◆ **SELECTED EXCERPT**:
• • • • •

Such passages, though they add nothing to the verisimilitude of Kathrina's character, help to make her appear consistent in not laughing at a certain weird poem which her lover reads to her. Few ladies in real life, however great a tenderness they might feel for a morbid young poet, could practise Kathrina's self-control, when, depicting himself as a godless youth imprisoned by phantoms "among the elves of the silent land," he sings:

"Under the charred and ghastly gloom,
Over the flinty stones,
They led him forth to his terrible doom,
And, plunged in a deep and noisome tomb,
They sat him among the bones."

Where, crouching, he beholds, through a "loop" in the wall, "a sweet angel from the skies":—

"Could she not loose him from his thrall,
And lead him into the light?
'Ah me!' he murmured, 'I dare not call,
Lest she may doubt it a goblin's waul,
And leave me in swift affright!'"

The question is of the poet himself, immersed in his own gloomy thoughts, and of Kathrina, who could rescue him from them; but she has heard "only a wild, weird story," and her lover is obliged to explain it, and still we are to suppose that she did not laugh. Nay, we are told that she instantly accepted the poet, who exclaims:

"Are there not lofty moments when the soul
Leaps to the front of being, casting off
The robes and clumsy instruments of sense,
And, postured in its immortality,
Reveals its independence of the clod
In which it dwells? moments in which the earth
And all material things, all sights and sounds,
All signals, ministries, interpreters,
Relapse to nothing, and the interflow
Of thought and feeling, love and life, go on
Between two spirits, raised to sympathy
By an inspiring passion, as in heaven,
The body dust, within an orb outlined,
It shall go on forever?'

We have no reason to suppose that this is not thought a fine passage by the author, who will doubtless find readers enough to agree with him, if he should not care to accept our estimate of his whole poem. Nevertheless, we must confess that it appears to us puerile in conception, destitute of due motive, and crude and inartistic in treatment. But we should be unjust both to ourselves and our author, if we left his work without some allusion to its highly embellished style, or, having failed to approve the whole design, refused to notice at all the elaborate ornamentation of the parts. Not to be guilty, then, of this unfairness, let us cull here some of the fanciful tropes and figures which enamel these flowery pages. The oriole is "a torch of downy flame"; the "reiterant katydids rasp the mysterious silence"; a mother's loss and sorrow are "twin leeches at her heart"; the frosty landscape is "fulgent with downy crystals"; Kathrina wears a "pale-blue muslin robe," which the hero fancies "dyed with forget-me-nots"; and the landscape has usually some effect of drygoods to the poet's eye. We might almost believe that this passage,

"We touched the hem

Of the dark mountain's robe, that falls in folds
Of emerald sward around his feet, and there
Upon its tufted velvet we sat down,"

• • • • •

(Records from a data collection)

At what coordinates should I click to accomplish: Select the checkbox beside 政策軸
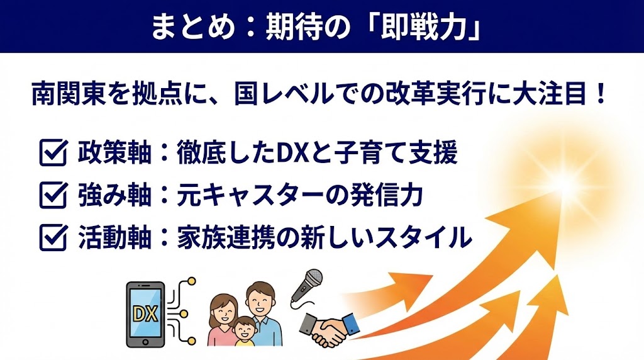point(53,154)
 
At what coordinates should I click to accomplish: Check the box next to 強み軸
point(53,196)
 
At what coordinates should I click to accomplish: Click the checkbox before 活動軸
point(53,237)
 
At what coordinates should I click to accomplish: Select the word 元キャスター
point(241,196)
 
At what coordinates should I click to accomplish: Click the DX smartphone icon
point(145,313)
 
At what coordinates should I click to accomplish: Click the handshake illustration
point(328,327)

• • • • •

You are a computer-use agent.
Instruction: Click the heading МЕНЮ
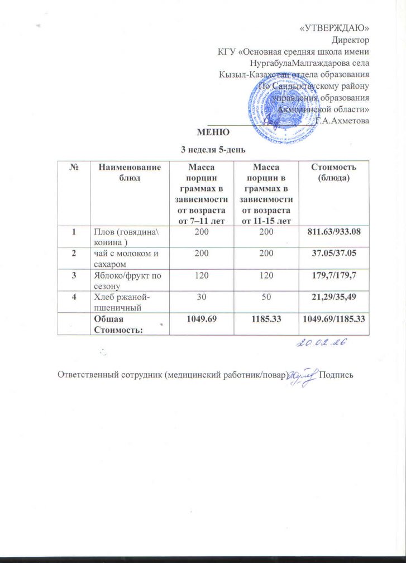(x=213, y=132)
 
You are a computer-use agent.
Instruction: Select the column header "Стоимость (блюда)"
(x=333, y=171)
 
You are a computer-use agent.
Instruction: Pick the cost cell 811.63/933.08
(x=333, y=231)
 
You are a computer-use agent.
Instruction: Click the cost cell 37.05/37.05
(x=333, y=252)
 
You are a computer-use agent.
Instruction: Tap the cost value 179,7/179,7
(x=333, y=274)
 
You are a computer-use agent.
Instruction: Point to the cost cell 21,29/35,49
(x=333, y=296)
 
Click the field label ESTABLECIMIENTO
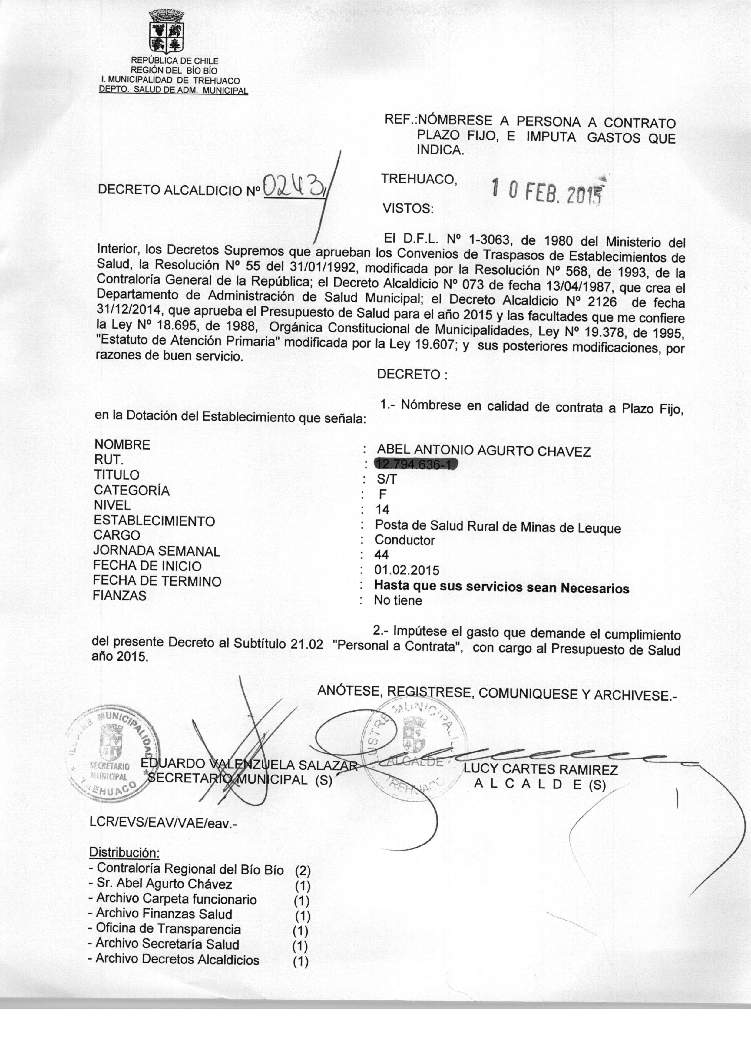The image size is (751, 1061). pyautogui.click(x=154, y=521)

• • • • •

◆ **TASK REQUIREMENTS**:
(1) Resize the listing from the line that contains "checkbox beside 政策軸" through the line that contains "point(328,327)". Give all those lines again, requests included, with every click coordinate in the answers multiplied by 1.2 and rounded to whole numbers (halves up), and leave the pictures out.
(2) Extend the review of the poem about Kathrina, continuing from the point where it stops.

◆ **TASK-BY-TASK OUTPUTS**:
(1)
At what coordinates should I click to accomplish: Select the checkbox beside 政策軸
point(64,185)
 
At what coordinates should I click to accomplish: Check the box next to 強み軸
point(64,235)
 
At what coordinates should I click to accomplish: Click the checkbox before 活動軸
point(64,284)
 
At what coordinates should I click to accomplish: Select the word 元キャスター
point(289,235)
 
At what coordinates should I click to accomplish: Click the DX smartphone icon
point(174,376)
 
At what coordinates should I click to accomplish: Click the handshake illustration
point(394,392)

(2)
was inspired by perusal of Dr. Holmes's ode to "Evening by a Tailor":

"Day hath put on his jacket, and around
His burning bosom buttoned it with stars.
Here will I lay me on the velvet grass,
That is like padding to earth's meagre ribs."

But Mr. Holland's fancy is of a quality which transcends all feigning in others. Whatever it touches it figures in gross material substance, preferably wood or some sort of upholstery. When, however, his hero first stood in Broadway, he seems to have found no fabric of the looms, no variety of plumage, no sort of precious wood or dye-stuff equal to the allegory, and he wreaks himself in the following tremendous hydraulic image:—

"I saw the waves of life roll up the steps
Of great cathedrals and retire; and break
In charioted grandeur at the feet
Of marble palaces, and toss their spray
Of feathered beauty through the open doors,
To pile the restless foam within; and burst
On crowded caravansaries, to fall
In quick return; and in dark currents glide
Through sinuous alleys, and the grimy loops
Of reeking cellars, and with softest plash
Assail the gilded shrines of opulence,
And slide in musical relapse away."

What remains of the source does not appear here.